## WHAT YOU HAVE TO DO
Only the number is wanted: count the lines in the data with "computer" in them.

## AVAILABLE RECORDS
%%

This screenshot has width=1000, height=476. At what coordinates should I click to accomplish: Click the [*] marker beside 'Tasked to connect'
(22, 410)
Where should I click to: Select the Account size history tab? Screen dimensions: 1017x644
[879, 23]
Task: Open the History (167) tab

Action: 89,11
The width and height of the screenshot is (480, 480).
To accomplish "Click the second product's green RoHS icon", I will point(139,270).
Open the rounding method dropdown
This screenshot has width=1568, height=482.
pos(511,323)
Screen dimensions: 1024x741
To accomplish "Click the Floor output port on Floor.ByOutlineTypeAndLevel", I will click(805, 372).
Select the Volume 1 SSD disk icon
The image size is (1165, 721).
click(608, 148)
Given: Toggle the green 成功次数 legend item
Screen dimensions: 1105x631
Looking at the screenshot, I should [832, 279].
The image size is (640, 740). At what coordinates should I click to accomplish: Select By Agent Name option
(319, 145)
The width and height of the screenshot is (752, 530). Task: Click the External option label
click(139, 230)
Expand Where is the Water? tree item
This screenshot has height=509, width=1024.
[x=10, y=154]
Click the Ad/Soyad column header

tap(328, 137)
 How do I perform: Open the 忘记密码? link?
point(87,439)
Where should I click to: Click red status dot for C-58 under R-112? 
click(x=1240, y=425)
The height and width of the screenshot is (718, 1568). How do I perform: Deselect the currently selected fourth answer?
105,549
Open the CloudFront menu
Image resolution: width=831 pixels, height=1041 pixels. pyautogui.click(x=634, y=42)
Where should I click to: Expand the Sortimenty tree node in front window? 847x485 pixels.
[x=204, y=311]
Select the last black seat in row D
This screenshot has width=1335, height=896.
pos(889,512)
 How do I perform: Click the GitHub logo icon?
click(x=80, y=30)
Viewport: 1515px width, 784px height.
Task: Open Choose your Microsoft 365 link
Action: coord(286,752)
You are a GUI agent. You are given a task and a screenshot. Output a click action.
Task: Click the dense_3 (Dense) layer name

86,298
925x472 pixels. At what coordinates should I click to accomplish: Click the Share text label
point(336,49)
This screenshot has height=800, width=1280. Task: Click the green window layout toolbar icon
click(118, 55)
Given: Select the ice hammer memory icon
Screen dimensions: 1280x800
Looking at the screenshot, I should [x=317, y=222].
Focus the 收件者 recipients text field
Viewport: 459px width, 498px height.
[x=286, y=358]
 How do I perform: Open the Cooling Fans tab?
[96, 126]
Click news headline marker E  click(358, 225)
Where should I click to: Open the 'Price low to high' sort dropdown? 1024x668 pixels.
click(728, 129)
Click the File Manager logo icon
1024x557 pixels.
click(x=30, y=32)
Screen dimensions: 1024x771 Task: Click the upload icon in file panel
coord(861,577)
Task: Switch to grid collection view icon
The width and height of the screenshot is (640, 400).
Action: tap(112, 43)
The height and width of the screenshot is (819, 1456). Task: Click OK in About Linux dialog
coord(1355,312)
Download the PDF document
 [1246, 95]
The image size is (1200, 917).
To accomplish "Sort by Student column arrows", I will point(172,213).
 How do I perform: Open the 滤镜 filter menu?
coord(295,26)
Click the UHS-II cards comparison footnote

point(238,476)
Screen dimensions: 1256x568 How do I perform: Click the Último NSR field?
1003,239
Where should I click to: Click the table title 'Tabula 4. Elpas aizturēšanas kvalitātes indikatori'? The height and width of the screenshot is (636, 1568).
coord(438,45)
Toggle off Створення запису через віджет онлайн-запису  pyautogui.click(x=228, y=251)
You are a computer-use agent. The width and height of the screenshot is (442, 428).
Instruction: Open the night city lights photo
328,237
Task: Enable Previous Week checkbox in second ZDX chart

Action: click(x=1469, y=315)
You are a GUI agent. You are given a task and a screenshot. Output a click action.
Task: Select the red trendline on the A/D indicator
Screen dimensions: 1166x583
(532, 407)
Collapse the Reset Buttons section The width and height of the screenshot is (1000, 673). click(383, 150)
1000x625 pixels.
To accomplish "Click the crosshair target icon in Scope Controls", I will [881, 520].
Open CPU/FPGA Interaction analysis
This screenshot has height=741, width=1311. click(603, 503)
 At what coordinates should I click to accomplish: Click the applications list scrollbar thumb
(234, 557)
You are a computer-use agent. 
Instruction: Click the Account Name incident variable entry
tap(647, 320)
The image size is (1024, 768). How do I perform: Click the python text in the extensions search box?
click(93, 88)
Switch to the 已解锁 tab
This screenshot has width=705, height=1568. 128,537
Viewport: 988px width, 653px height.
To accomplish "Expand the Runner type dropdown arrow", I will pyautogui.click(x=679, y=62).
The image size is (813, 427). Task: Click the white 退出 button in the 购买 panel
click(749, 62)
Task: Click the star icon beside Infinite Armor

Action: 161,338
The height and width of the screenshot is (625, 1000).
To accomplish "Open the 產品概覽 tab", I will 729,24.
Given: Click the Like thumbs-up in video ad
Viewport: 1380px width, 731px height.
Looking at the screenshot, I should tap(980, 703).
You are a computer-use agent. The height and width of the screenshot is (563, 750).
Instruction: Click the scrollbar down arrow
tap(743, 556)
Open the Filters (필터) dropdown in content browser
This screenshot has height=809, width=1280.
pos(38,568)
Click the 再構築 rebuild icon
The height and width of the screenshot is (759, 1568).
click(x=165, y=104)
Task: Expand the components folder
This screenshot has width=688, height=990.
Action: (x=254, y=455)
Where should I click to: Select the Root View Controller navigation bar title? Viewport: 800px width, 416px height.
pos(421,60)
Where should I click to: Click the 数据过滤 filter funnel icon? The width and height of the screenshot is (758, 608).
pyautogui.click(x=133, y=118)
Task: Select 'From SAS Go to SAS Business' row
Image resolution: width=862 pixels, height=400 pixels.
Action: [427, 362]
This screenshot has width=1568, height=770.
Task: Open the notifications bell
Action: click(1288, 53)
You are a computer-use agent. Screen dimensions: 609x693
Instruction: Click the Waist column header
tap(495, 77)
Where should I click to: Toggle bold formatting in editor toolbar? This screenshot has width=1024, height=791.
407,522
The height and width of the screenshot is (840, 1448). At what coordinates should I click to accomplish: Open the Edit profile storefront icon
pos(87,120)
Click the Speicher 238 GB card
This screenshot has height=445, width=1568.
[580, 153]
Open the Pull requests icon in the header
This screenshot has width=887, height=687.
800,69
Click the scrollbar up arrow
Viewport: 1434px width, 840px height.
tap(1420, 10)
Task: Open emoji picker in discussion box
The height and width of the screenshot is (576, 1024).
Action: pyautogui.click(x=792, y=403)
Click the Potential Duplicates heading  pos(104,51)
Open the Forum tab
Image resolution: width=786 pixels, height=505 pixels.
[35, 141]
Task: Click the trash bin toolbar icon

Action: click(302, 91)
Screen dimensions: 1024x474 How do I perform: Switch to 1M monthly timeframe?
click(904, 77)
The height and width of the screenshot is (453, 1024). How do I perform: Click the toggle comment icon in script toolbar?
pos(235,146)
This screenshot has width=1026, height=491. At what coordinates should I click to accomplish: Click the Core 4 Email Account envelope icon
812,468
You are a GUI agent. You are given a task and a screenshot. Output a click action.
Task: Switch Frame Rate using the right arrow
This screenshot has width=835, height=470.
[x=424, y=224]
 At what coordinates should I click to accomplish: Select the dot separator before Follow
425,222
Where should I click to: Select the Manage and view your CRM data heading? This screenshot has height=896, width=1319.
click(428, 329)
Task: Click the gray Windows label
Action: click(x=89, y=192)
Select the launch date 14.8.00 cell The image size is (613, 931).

%%

## EXERCISE ANSWER
4